European Social Funding has been invested in a programme of support for young people in Dorset to get into work, education and training.
The Skills for Young People project which is open to participants aged 15-24 who are at risk of or, already, not in education, employment or training (NEET). The programme will focus on those who are at risk of social exclusion and young people from marginalised communities.
Whitehead Ross are currently supporting a young person who is aged 15 in secondary school who was referred to the Dorset Skills for Young People project via the school’s pastoral support officer. She was on a list of young people who had been identified as at-risk of becoming NEET due to reduced attendance and disengagement at school. The young person currently does not hold any formal employment history or qualifications.
The young person has a history of disjointed homelife and other environmental factors that are impacting on her engagement in school and other positive behaviours. She demonstrated a lack of enthusiasm for learning and absolutely no confidence in her ability to achieve. She expressed that home wasn’t an environment where she felt valued or supported and was now attached to a social worker who is looking at wider support to move her from home. Her goals were to raise attendance and explore different ways of learning to build a set of skills to take her forward. She also wanted to show how she could learn using different learning style – expressed that she was a visual/kinaesthetic learner and traditional teaching affected her concentration.
The young person and the group took part in an established social documentary photography project.
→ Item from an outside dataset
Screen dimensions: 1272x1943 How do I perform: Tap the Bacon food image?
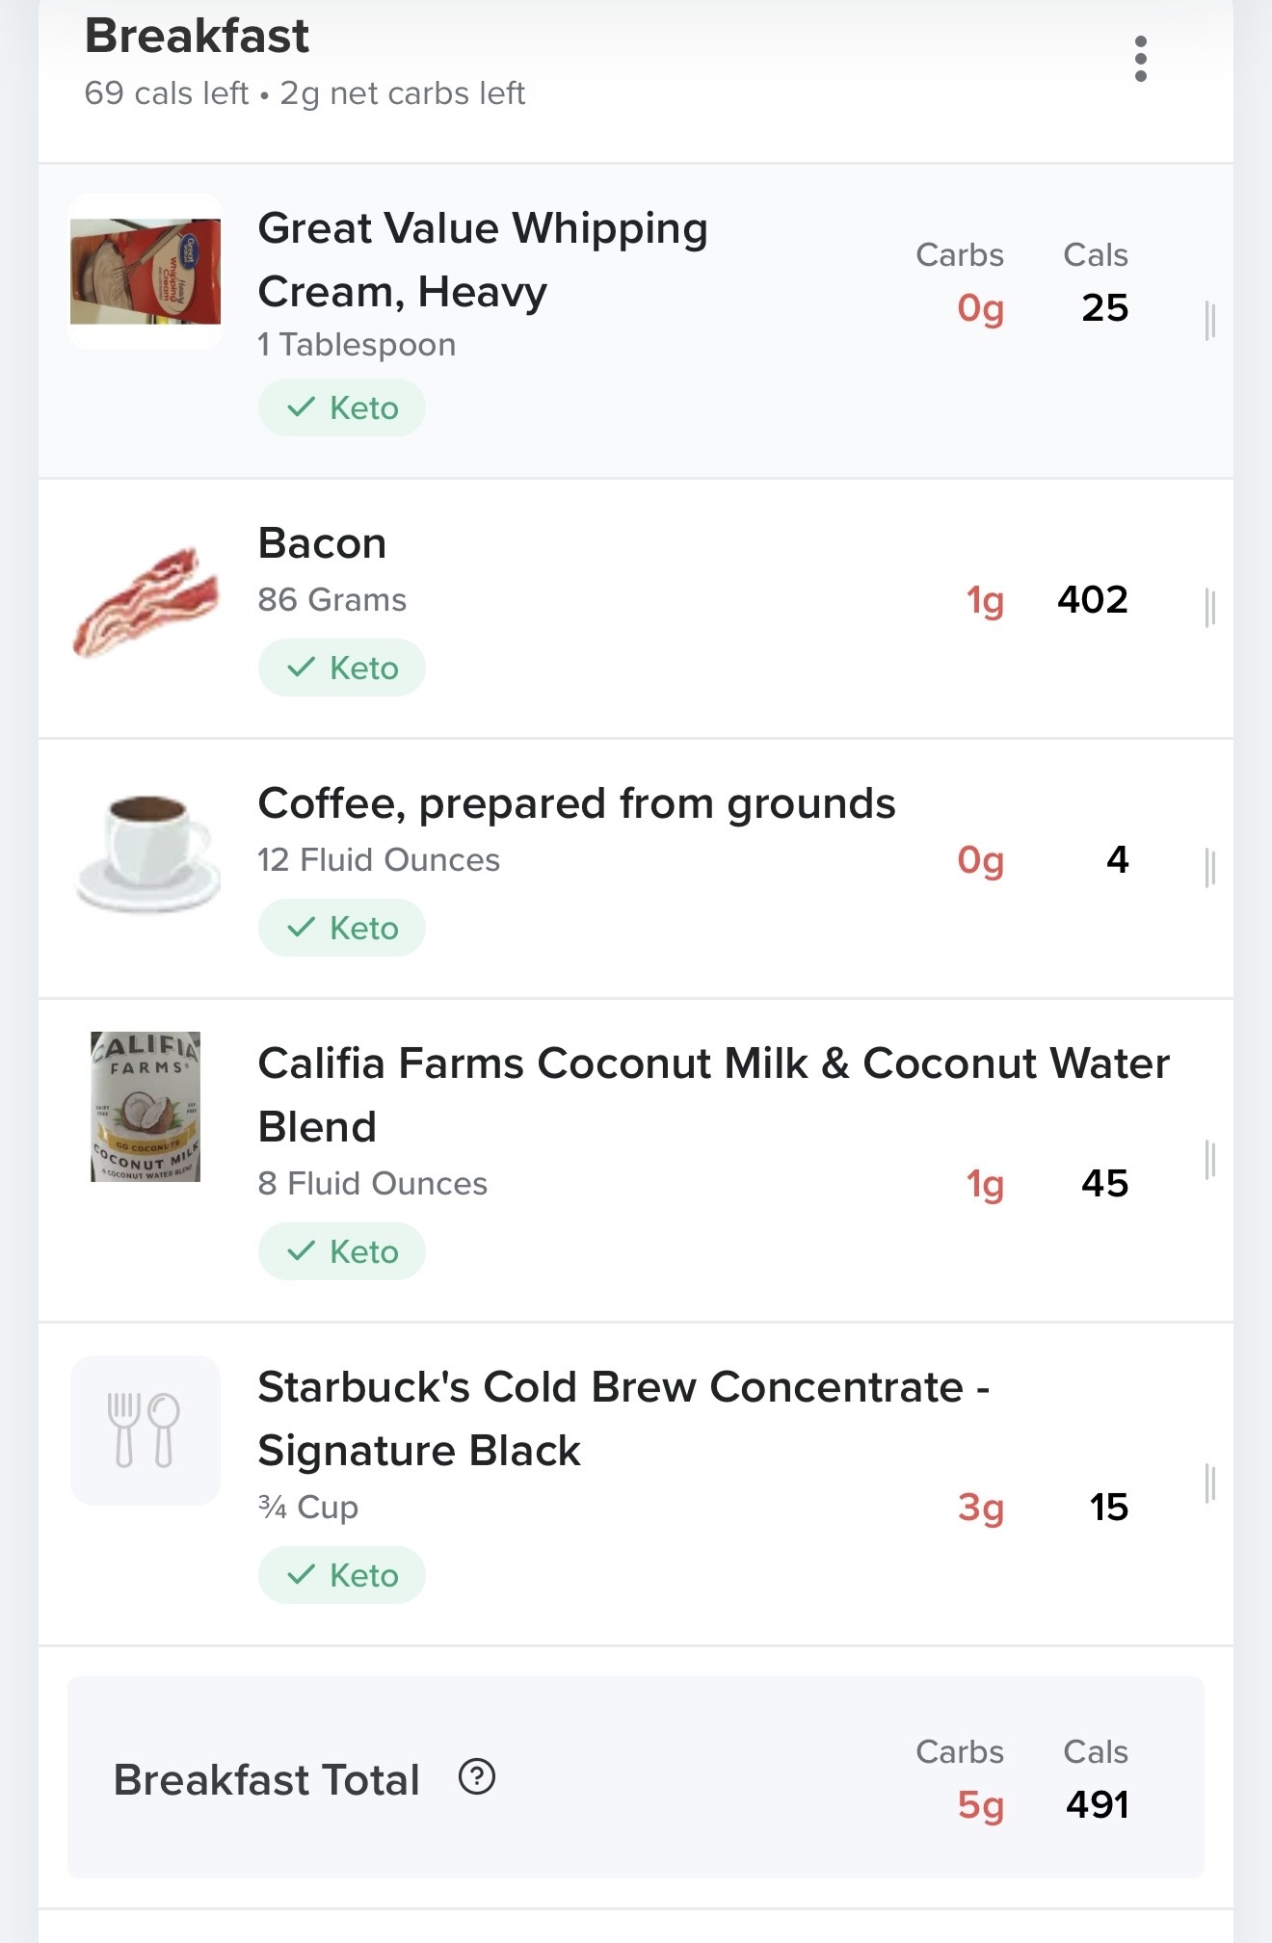146,603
She was given a disposable camera to take photographs of the things, places and people that motivate her to feel something (pride, love, passion etc.) at the same time learning how photography – partially documentary photography, can tell stories and impact history and learning. The group worked together to curate and manage a photographic exhibition in the school at the end of the project. Each young person decided on a designated role and her role was event coordinator – a task she had never attempted before. This was all mapped against her City and Guilds Level 1 Extended Employability Skills Award.
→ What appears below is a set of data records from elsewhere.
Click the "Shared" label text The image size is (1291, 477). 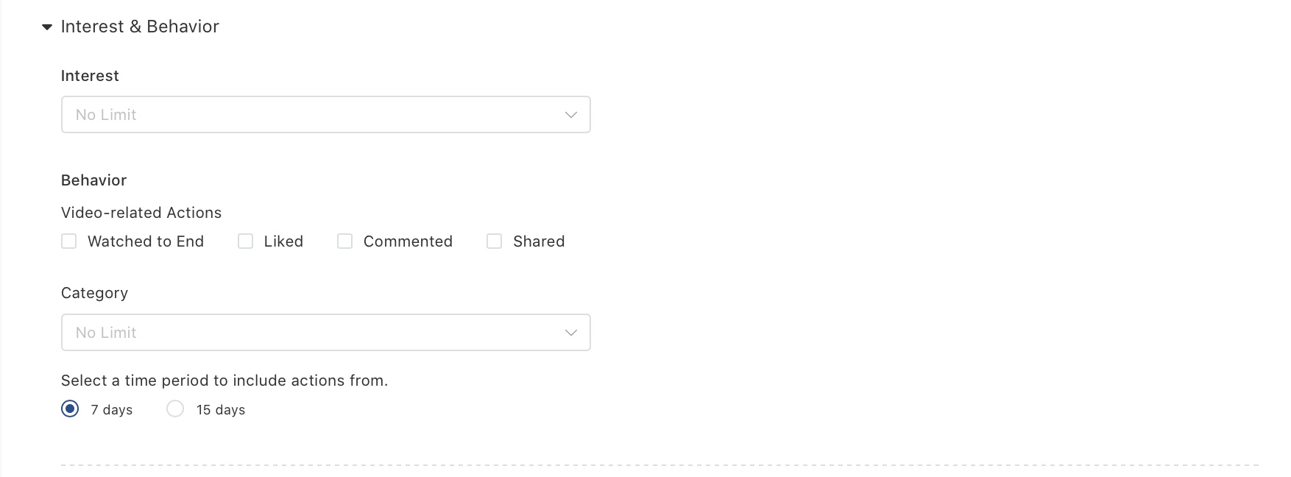coord(539,241)
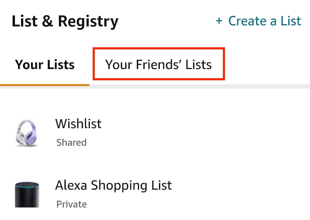Screen dimensions: 310x220
Task: Click the Private status under Alexa list
Action: (71, 204)
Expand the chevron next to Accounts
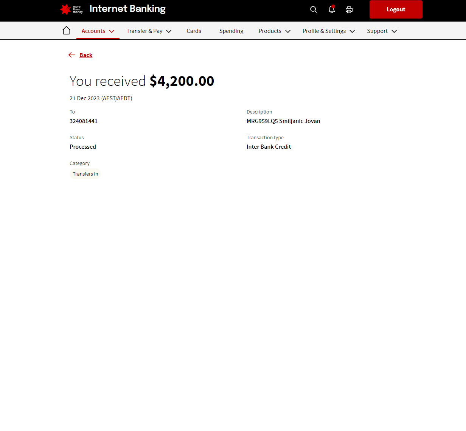Viewport: 466px width, 431px height. (112, 31)
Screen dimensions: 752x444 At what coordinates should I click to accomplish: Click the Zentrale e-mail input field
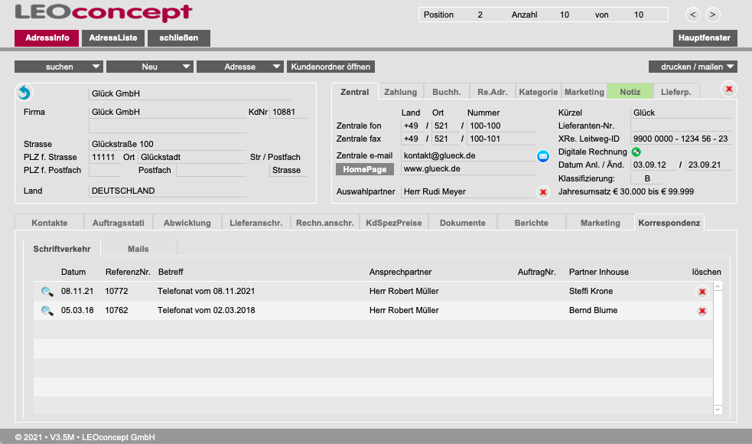(468, 155)
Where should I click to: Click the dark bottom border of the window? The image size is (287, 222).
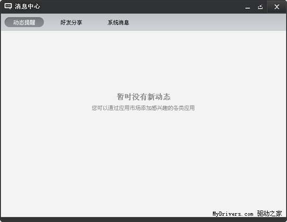pos(144,219)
She led the group and also managed to independently coordinate a fundraising event for Mind Charity on the opening night. She made clear plans, negotiated with the school and baked cakes at home to raise funds. Going over and beyond the project expectations.
During the course she asked for support to look for a part-time job cleaning in the local town based on how confident she had felt during the course. She took part in a weeklong college taster exploring post-16 courses and was inspired by her new learning experiences. She also has asked if she can act as a peer mentor to the next group of participants to continue to expand on her event management skills as it’s something she really enjoyed.
It has been suggested that if she commits to raising her attendance further in her next school year she could be given a peer support and role model role working alongside the project.
The young person achieved the City and Guilds Level 1 Extended Employability Skills Award. Her engagement and attendance at school has drastically improved following her completing all planned goals and targets in her Individual Learning Plan.